Given entries:

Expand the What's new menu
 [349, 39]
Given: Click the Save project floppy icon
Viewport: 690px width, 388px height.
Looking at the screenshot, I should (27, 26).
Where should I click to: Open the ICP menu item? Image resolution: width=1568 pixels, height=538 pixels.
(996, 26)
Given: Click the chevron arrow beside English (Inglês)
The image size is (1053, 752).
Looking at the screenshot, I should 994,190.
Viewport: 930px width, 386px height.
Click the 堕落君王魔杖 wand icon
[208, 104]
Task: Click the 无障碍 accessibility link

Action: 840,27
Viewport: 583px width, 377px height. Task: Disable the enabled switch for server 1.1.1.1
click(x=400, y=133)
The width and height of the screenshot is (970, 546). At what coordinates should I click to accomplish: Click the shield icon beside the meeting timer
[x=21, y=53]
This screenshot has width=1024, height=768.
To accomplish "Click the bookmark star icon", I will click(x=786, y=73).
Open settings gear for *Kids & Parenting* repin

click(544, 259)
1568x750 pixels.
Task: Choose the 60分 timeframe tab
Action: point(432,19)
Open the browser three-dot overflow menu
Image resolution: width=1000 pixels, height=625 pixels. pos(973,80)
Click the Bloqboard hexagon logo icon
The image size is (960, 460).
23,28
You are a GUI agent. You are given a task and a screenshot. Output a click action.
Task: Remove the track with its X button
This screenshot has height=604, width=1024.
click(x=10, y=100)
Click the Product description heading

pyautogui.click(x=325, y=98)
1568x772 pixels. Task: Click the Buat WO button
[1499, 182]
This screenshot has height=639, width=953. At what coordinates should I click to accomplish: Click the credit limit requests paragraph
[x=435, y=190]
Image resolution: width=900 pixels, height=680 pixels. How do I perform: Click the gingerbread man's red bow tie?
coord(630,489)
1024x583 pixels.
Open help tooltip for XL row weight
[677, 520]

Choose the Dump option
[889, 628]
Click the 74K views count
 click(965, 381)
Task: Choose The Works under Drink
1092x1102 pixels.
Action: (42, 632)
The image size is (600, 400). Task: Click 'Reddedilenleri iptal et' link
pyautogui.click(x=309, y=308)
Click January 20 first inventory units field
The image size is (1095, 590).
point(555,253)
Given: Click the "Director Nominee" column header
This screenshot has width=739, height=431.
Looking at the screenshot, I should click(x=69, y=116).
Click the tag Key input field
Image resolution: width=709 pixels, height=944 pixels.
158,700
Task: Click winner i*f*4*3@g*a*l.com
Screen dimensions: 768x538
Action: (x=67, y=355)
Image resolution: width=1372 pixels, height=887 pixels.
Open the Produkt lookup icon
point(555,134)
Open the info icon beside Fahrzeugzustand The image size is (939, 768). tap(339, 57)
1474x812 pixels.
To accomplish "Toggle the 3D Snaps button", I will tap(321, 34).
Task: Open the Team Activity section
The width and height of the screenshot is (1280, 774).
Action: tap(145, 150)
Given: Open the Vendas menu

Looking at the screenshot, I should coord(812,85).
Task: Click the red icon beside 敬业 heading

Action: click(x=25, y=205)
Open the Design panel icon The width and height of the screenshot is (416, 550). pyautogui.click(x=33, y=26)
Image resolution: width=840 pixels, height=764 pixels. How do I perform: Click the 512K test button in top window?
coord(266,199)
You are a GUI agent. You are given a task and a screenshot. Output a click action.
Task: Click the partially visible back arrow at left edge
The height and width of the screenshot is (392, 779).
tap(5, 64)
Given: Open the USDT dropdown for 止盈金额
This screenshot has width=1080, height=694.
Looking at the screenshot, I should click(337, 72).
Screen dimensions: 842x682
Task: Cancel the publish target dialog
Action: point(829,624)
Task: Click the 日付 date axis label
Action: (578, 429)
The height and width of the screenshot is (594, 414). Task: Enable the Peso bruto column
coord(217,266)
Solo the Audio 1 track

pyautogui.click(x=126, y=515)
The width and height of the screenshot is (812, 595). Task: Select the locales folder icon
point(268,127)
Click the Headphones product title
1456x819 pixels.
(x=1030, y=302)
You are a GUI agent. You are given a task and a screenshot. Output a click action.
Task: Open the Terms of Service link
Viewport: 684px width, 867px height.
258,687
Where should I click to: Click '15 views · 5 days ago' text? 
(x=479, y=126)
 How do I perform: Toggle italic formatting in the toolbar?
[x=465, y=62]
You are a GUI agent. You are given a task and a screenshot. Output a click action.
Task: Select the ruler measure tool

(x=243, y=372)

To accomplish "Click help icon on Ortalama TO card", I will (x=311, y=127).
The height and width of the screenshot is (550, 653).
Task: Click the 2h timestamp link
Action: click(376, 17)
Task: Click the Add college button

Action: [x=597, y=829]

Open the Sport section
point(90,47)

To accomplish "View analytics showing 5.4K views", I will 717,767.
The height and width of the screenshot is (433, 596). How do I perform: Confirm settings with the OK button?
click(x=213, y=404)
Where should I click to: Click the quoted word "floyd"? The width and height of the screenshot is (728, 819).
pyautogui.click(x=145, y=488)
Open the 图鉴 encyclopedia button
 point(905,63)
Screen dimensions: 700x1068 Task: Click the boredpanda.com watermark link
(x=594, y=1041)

Exercise: The complete listing is to be repeated word for word.

Result of this exercise:
Expand the What's new menu
 [349, 39]
Given: Click the Save project floppy icon
Viewport: 690px width, 388px height.
Looking at the screenshot, I should (27, 26).
Where should I click to: Open the ICP menu item? Image resolution: width=1568 pixels, height=538 pixels.
(996, 26)
Given: Click the chevron arrow beside English (Inglês)
The image size is (1053, 752).
Looking at the screenshot, I should 994,190.
Viewport: 930px width, 386px height.
Click the 堕落君王魔杖 wand icon
[208, 104]
Task: Click the 无障碍 accessibility link

Action: 840,27
Viewport: 583px width, 377px height. Task: Disable the enabled switch for server 1.1.1.1
click(x=400, y=133)
The width and height of the screenshot is (970, 546). At what coordinates should I click to accomplish: Click the shield icon beside the meeting timer
[x=21, y=53]
This screenshot has width=1024, height=768.
To accomplish "Click the bookmark star icon", I will click(x=786, y=73).
Open settings gear for *Kids & Parenting* repin

click(544, 259)
1568x750 pixels.
Task: Choose the 60分 timeframe tab
Action: point(432,19)
Open the browser three-dot overflow menu
Image resolution: width=1000 pixels, height=625 pixels. pos(973,80)
Click the Bloqboard hexagon logo icon
The image size is (960, 460).
23,28
You are a GUI agent. You are given a task and a screenshot. Output a click action.
Task: Remove the track with its X button
This screenshot has height=604, width=1024.
click(x=10, y=100)
Click the Product description heading

pyautogui.click(x=325, y=98)
1568x772 pixels. Task: Click the Buat WO button
[1499, 182]
This screenshot has height=639, width=953. At what coordinates should I click to accomplish: Click the credit limit requests paragraph
[x=435, y=190]
Image resolution: width=900 pixels, height=680 pixels. How do I perform: Click the gingerbread man's red bow tie?
coord(630,489)
1024x583 pixels.
Open help tooltip for XL row weight
[677, 520]

Choose the Dump option
[889, 628]
Click the 74K views count
 click(965, 381)
Task: Choose The Works under Drink
1092x1102 pixels.
Action: (42, 632)
The image size is (600, 400). Task: Click 'Reddedilenleri iptal et' link
pyautogui.click(x=309, y=308)
Click January 20 first inventory units field
The image size is (1095, 590).
point(555,253)
Given: Click the "Director Nominee" column header
This screenshot has width=739, height=431.
Looking at the screenshot, I should click(x=69, y=116).
Click the tag Key input field
Image resolution: width=709 pixels, height=944 pixels.
158,700
Task: Click winner i*f*4*3@g*a*l.com
Screen dimensions: 768x538
Action: (x=67, y=355)
Image resolution: width=1372 pixels, height=887 pixels.
Open the Produkt lookup icon
point(555,134)
Open the info icon beside Fahrzeugzustand The image size is (939, 768). tap(339, 57)
1474x812 pixels.
To accomplish "Toggle the 3D Snaps button", I will tap(321, 34).
Task: Open the Team Activity section
The width and height of the screenshot is (1280, 774).
Action: tap(145, 150)
Given: Open the Vendas menu

Looking at the screenshot, I should coord(812,85).
Task: Click the red icon beside 敬业 heading

Action: click(x=25, y=205)
Open the Design panel icon The width and height of the screenshot is (416, 550). pyautogui.click(x=33, y=26)
Image resolution: width=840 pixels, height=764 pixels. How do I perform: Click the 512K test button in top window?
coord(266,199)
You are a GUI agent. You are given a task and a screenshot. Output a click action.
Task: Click the partially visible back arrow at left edge
The height and width of the screenshot is (392, 779).
tap(5, 64)
Given: Open the USDT dropdown for 止盈金额
This screenshot has width=1080, height=694.
Looking at the screenshot, I should click(337, 72).
Screen dimensions: 842x682
Task: Cancel the publish target dialog
Action: point(829,624)
Task: Click the 日付 date axis label
Action: (578, 429)
The height and width of the screenshot is (594, 414). Task: Enable the Peso bruto column
coord(217,266)
Solo the Audio 1 track

pyautogui.click(x=126, y=515)
The width and height of the screenshot is (812, 595). Task: Select the locales folder icon
point(268,127)
Click the Headphones product title
1456x819 pixels.
(x=1030, y=302)
You are a GUI agent. You are given a task and a screenshot. Output a click action.
Task: Open the Terms of Service link
Viewport: 684px width, 867px height.
258,687
Where should I click to: Click '15 views · 5 days ago' text? 
(x=479, y=126)
 How do I perform: Toggle italic formatting in the toolbar?
[x=465, y=62]
You are a GUI agent. You are given a task and a screenshot. Output a click action.
Task: Select the ruler measure tool

(x=243, y=372)

To accomplish "Click help icon on Ortalama TO card", I will (x=311, y=127).
The height and width of the screenshot is (550, 653).
Task: Click the 2h timestamp link
Action: click(376, 17)
Task: Click the Add college button

Action: [x=597, y=829]

Open the Sport section
point(90,47)

To accomplish "View analytics showing 5.4K views", I will 717,767.
The height and width of the screenshot is (433, 596). How do I perform: Confirm settings with the OK button?
click(x=213, y=404)
Where should I click to: Click the quoted word "floyd"? The width and height of the screenshot is (728, 819).
pyautogui.click(x=145, y=488)
Open the 图鉴 encyclopedia button
 point(905,63)
Screen dimensions: 700x1068 Task: Click the boredpanda.com watermark link
(x=594, y=1041)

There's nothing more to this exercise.